The superstitious, the poetic, the religious are all made safe within the social, given a tangible form. The darkness is pushed out. All things become interrelated. We learn sequence and precedence, grown anxious about our own position in the scheme, shutting out the larger anxiety of the darkness. There’s nothing can be done about it. There’s good form and bad form. All is outside.
At heartsease we can roll about in laughter at all divergences from the scheme of the world. We maste
r the darkness with ceremonies: of delight at being taken from the darkness into this light, of regret on the inevitable leaving of the light, hope as founded on the social and as firm as the theological rock.
“It is nothing. It’s not what we struggled towards in all the days and nights of longing.

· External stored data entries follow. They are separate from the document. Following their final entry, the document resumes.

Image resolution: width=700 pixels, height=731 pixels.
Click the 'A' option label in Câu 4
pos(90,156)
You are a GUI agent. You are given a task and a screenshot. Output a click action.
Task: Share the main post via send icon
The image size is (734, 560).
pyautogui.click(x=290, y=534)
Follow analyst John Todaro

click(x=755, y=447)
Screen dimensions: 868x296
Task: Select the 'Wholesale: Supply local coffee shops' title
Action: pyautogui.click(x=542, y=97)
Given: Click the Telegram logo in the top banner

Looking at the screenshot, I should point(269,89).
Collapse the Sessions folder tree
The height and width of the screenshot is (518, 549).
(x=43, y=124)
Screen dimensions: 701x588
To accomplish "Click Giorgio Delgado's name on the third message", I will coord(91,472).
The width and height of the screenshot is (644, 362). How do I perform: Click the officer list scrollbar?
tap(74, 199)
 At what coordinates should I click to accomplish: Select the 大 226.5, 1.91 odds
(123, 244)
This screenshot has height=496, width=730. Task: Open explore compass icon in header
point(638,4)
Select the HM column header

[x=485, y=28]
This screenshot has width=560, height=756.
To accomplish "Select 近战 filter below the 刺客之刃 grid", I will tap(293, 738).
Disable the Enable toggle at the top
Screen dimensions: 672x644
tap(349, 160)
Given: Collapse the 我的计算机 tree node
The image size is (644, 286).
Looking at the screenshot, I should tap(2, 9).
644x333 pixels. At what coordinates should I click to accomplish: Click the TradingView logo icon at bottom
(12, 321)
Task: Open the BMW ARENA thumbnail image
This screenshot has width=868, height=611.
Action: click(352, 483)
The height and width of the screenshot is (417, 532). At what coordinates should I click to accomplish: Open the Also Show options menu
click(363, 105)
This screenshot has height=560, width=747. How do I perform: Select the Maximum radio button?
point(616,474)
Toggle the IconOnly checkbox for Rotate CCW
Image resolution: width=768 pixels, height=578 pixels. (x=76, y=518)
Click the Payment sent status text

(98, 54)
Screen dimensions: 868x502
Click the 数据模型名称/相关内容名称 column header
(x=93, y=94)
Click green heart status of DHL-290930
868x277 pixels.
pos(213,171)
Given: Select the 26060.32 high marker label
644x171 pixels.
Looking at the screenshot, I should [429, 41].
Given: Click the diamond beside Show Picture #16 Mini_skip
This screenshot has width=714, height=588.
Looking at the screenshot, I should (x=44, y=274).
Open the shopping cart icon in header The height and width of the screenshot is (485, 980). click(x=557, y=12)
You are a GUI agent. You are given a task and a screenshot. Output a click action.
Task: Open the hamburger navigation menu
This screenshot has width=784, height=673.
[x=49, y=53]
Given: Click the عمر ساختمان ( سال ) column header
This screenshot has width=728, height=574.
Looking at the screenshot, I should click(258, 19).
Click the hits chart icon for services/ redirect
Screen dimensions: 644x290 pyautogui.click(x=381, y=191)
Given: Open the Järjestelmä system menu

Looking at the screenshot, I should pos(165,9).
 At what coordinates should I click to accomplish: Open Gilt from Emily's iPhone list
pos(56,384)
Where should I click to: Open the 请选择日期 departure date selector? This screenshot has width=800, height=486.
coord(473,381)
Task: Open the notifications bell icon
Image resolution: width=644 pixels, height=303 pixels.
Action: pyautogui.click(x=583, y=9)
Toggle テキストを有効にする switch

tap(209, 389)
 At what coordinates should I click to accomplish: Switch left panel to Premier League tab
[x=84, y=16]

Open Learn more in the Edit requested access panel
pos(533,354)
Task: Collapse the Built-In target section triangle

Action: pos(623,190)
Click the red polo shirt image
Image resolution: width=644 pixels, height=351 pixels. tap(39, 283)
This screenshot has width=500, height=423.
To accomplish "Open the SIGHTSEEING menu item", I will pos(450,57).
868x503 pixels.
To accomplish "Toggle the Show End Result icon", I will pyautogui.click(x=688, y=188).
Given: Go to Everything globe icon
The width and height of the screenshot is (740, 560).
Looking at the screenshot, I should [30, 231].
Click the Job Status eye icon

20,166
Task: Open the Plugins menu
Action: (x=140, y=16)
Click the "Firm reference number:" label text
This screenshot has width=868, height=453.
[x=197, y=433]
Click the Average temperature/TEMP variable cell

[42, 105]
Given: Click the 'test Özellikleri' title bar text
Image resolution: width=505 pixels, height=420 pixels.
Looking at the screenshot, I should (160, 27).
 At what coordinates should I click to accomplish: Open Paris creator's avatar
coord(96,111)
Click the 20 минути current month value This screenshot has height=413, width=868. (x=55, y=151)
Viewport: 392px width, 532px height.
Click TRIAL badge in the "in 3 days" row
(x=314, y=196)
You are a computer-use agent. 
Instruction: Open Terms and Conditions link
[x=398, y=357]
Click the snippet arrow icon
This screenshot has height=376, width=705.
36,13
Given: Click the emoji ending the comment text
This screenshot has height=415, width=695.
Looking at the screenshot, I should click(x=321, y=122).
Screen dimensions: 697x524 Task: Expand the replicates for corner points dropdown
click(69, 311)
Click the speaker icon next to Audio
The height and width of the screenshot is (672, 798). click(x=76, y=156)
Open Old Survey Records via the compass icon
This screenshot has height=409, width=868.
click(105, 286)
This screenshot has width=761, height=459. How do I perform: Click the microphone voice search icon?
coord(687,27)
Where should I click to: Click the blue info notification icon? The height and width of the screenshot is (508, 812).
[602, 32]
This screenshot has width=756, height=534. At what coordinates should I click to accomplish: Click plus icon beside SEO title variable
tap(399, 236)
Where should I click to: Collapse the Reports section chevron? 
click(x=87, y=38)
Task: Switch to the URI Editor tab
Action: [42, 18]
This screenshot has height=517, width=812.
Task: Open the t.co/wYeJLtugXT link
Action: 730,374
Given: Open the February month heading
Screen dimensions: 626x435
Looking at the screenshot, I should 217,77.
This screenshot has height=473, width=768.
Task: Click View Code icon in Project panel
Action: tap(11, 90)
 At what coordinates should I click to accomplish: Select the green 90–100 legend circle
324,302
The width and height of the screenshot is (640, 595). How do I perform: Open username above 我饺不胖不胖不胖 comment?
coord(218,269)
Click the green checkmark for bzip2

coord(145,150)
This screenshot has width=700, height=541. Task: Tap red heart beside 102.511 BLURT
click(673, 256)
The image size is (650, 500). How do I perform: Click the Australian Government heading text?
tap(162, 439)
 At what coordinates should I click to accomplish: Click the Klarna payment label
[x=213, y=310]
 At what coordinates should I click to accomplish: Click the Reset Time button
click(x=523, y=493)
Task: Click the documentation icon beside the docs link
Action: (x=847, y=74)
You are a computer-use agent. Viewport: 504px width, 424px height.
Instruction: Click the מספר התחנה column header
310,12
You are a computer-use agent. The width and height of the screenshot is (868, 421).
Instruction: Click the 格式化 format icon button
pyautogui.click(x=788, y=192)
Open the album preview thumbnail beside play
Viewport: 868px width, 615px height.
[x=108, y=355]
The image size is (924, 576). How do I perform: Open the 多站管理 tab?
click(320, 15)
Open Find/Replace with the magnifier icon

We better look at it again in case we’ve missed something we find at the end of each arrival. But then many see that they’ve arrived in the longing of eyes that used to be their own.”
“It’s always this way,” an old voice says. “Everything. Sex, money, houses. Death will be the same way too, except this time you won’t even realize it. You will be nothing.”
“Since it’s this way it’s still better to pretend. It makes it easier, for yourself and others. And it’s kinder.”
“But I don’t need kindness.”
“You will,” a ghostly voice said. “You will. We all will before we’ll need nothing.”
Outside, the large crowd waited across the road for the coffin to come out of the blinded house. They had already parked their cars and would follow the slow hearse the hundred yards or so on foot to the church where the old and some women and children had already taken their places. The crowd stood on the tarmac where the stone wall once ran to the railway gates, the three blackened and malformed fir trees, the two carriages and the square guard’s van waiting to go to Drum-shambo. Behind the mourners, the large water-pipe that looked like an elephant’s trunk was missing from the sky. Those images of day that greeted her every morning when she went out to lift the shutters from the shop windows had proved even more impermanent than she.
My uncle asked me to drive the big car at the funeral.
“I can only see properly out of one eye.”
“It’ll be still better than my two. I can’t manage slow driving, and we’ll be right behind the hearse. It’s the distance between that beats me.”
“All right,” I was secretly glad to have the driving. I was in more pain now than the day after the beating, and was glad of anything that forced me to concentrate elsewhere. My uncle handed me the car keys as soon as we left the house, “You might as well get the feel of it now,” to drive to the church for the High Mass. The hearse was parked in front of the church gates, its carriage door raised like an open mouth; and I parked the big car behind it. The first thing I noticed as I got out was Maloney standing on the tallest step between the gate and door. He was dressed all in black, and the wide-brimmed black hat made him look more like an ageing danceband personality than a mourner. I detached myself from my uncle to go to meet him. “What are you doing here?”